§ **EXERCISE AIM**
Reproduce the lines below exactly. Begin with the first, end with the line containing "You are a computer-use", and leave out the pictures.

Dataset entries
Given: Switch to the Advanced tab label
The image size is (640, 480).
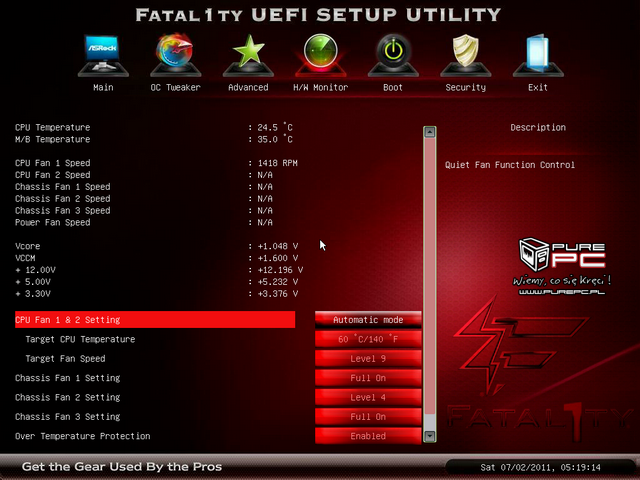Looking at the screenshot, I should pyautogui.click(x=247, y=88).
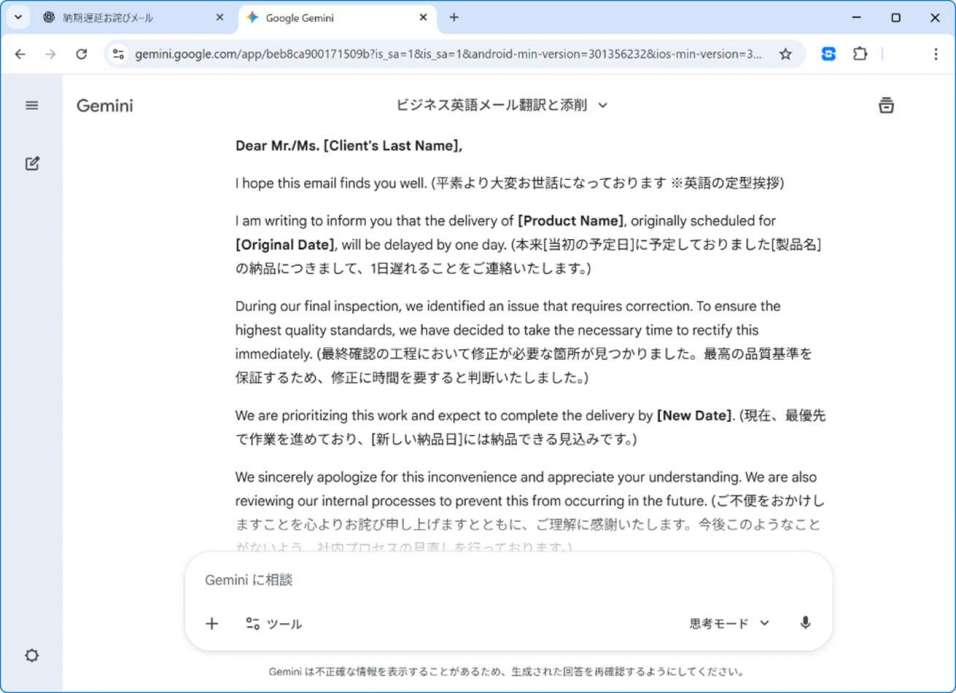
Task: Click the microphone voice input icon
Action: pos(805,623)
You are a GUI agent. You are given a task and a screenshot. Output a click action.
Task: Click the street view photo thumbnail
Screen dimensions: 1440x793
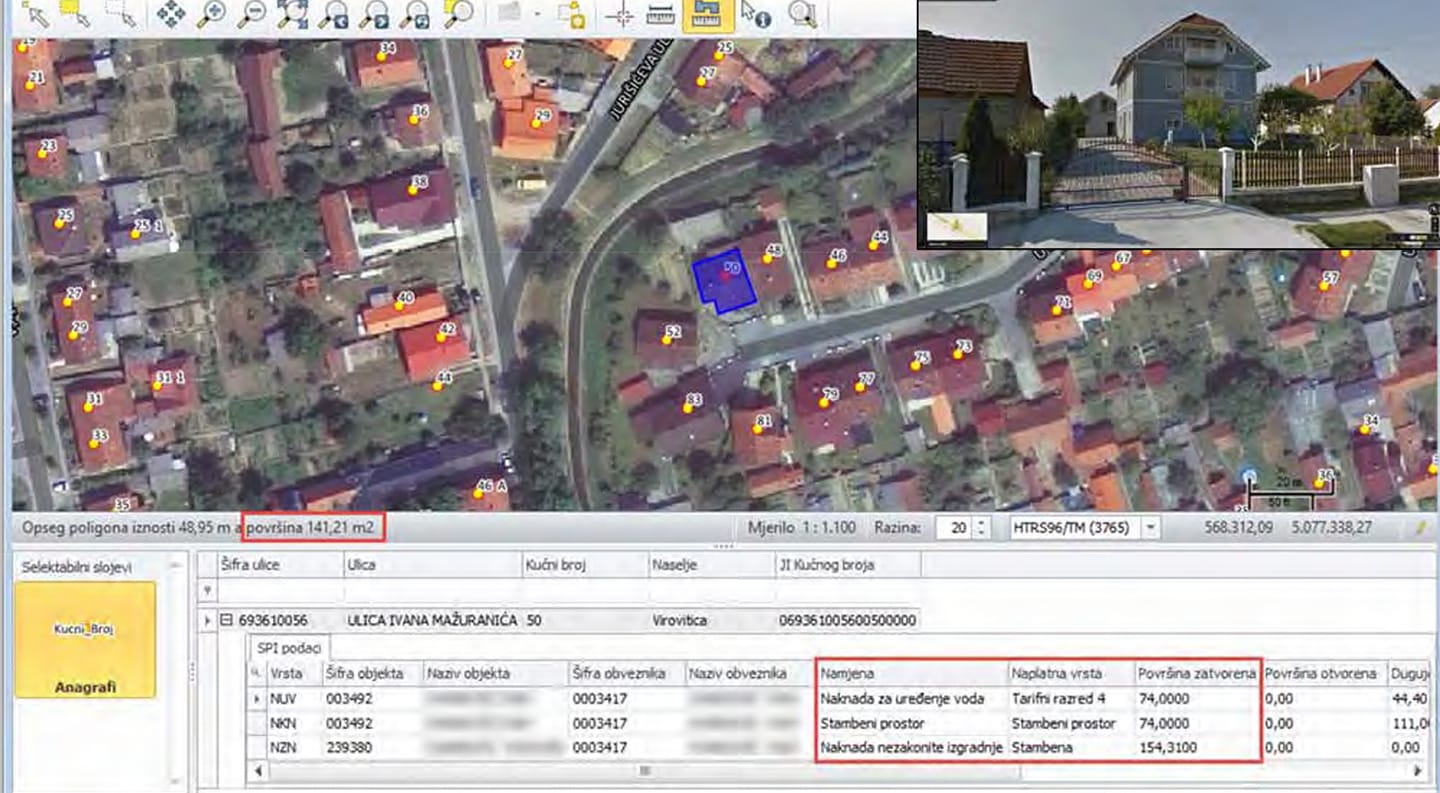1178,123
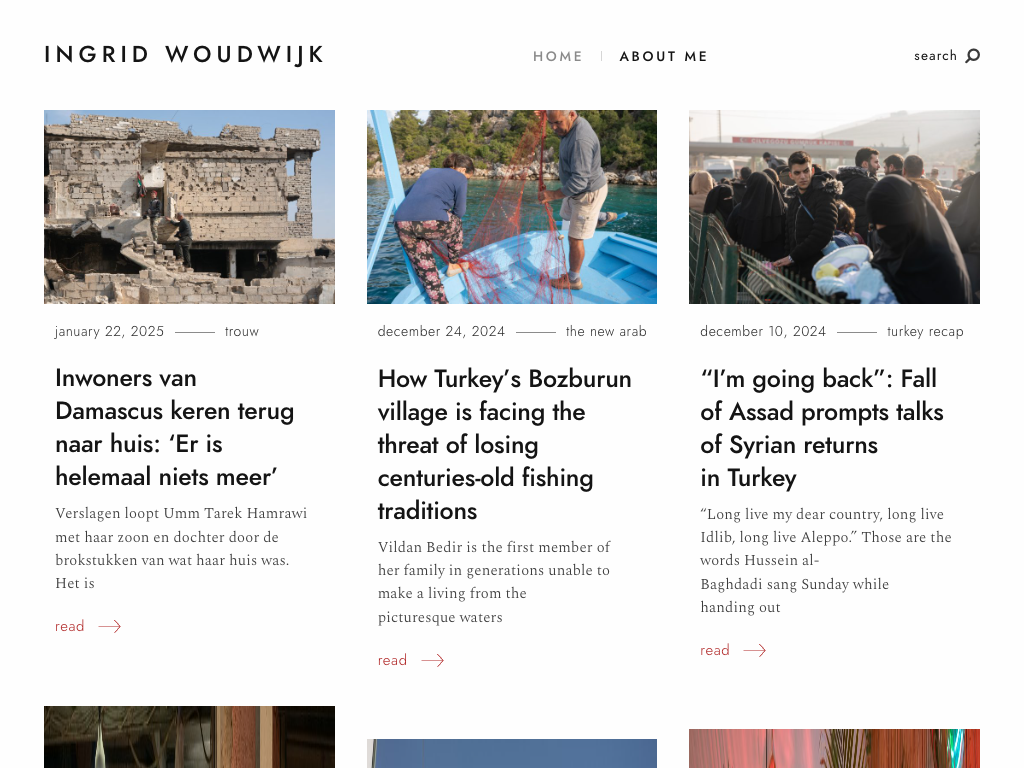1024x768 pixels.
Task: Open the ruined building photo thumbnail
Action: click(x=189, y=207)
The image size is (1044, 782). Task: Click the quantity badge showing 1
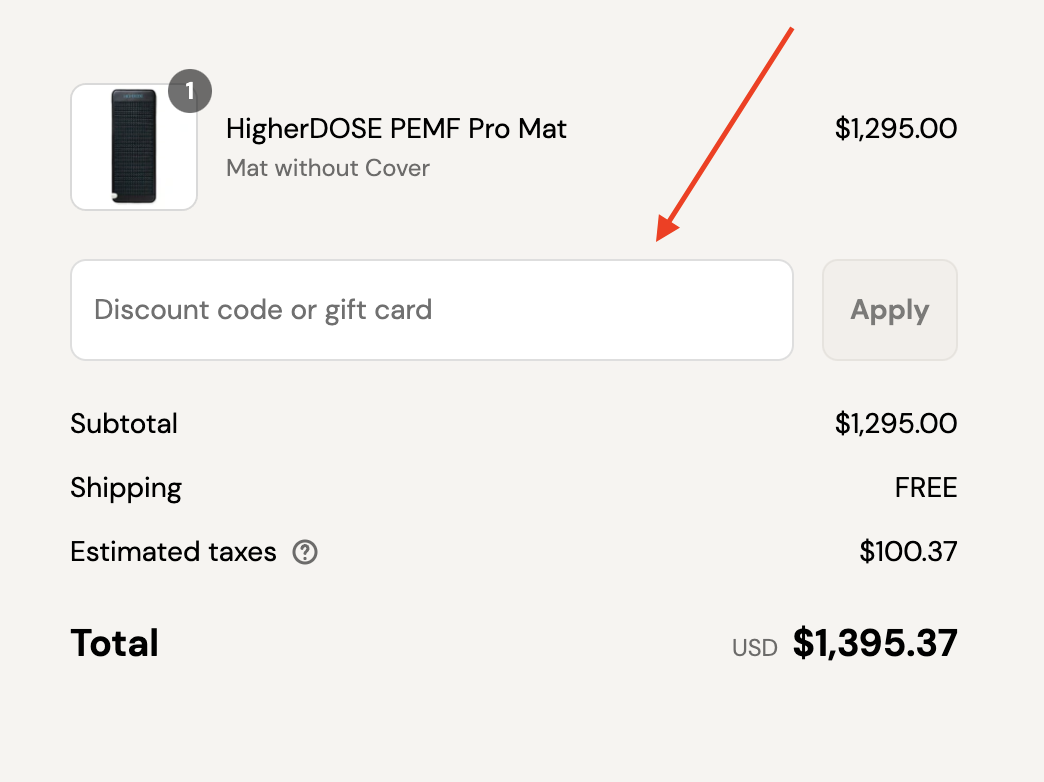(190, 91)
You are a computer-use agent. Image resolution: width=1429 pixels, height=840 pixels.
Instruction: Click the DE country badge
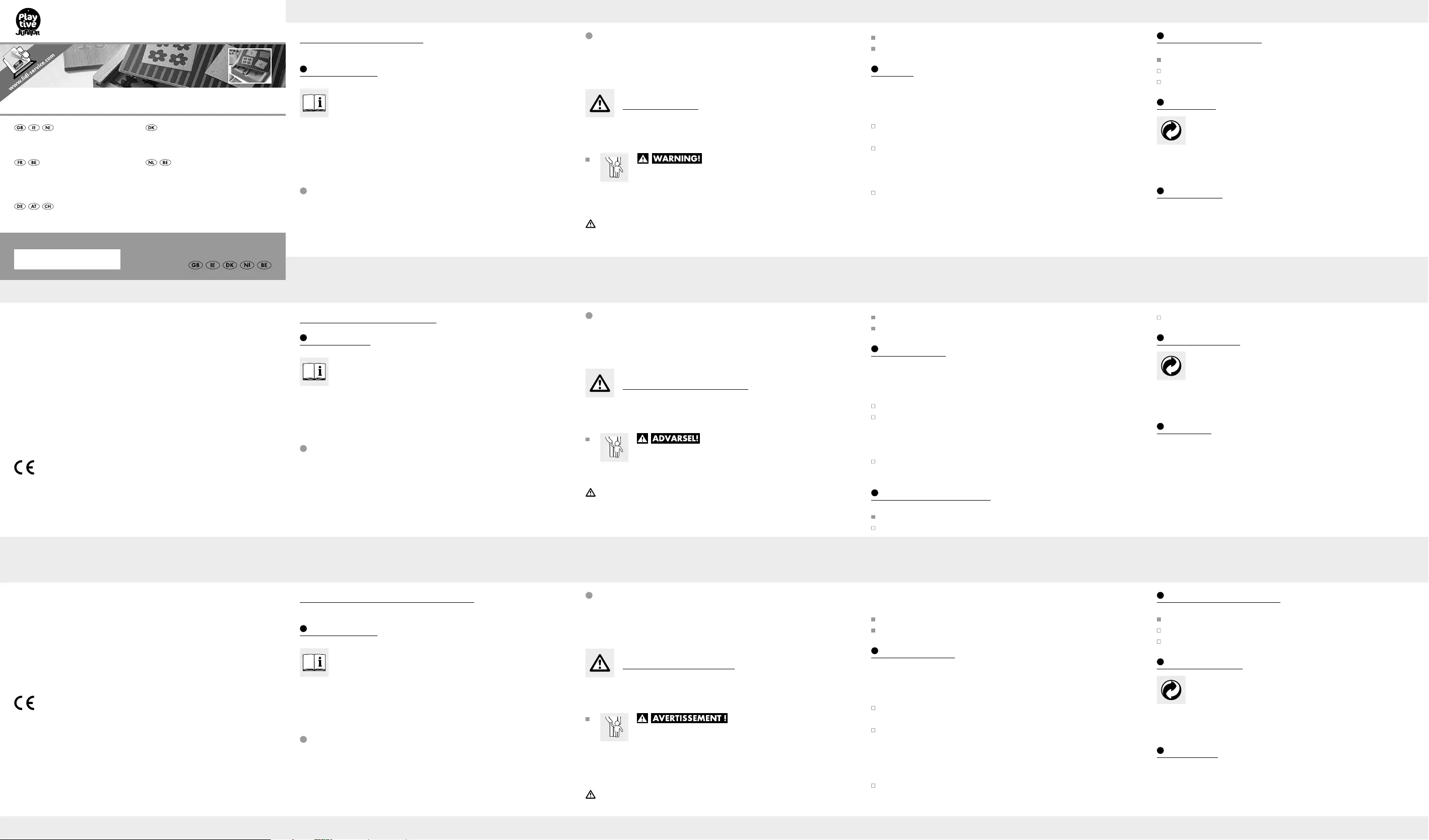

§ **WORKED SOLUTION**
Given: Switch to the Advanced tab label
The image size is (640, 480).
Looking at the screenshot, I should pyautogui.click(x=247, y=88).
Task: Click the microphone voice input icon
Action: pos(805,623)
You are a GUI agent. You are given a task and a screenshot. Output a click action.
Task: Click the street view photo thumbnail
Screen dimensions: 1440x793
1178,123
1024x768 pixels.
Task: Open the ruined building photo thumbnail
Action: click(x=189, y=207)
The image size is (1044, 782). Task: Click the quantity badge showing 1
(190, 91)
You are a computer-use agent. Image resolution: width=1429 pixels, height=840 pixels.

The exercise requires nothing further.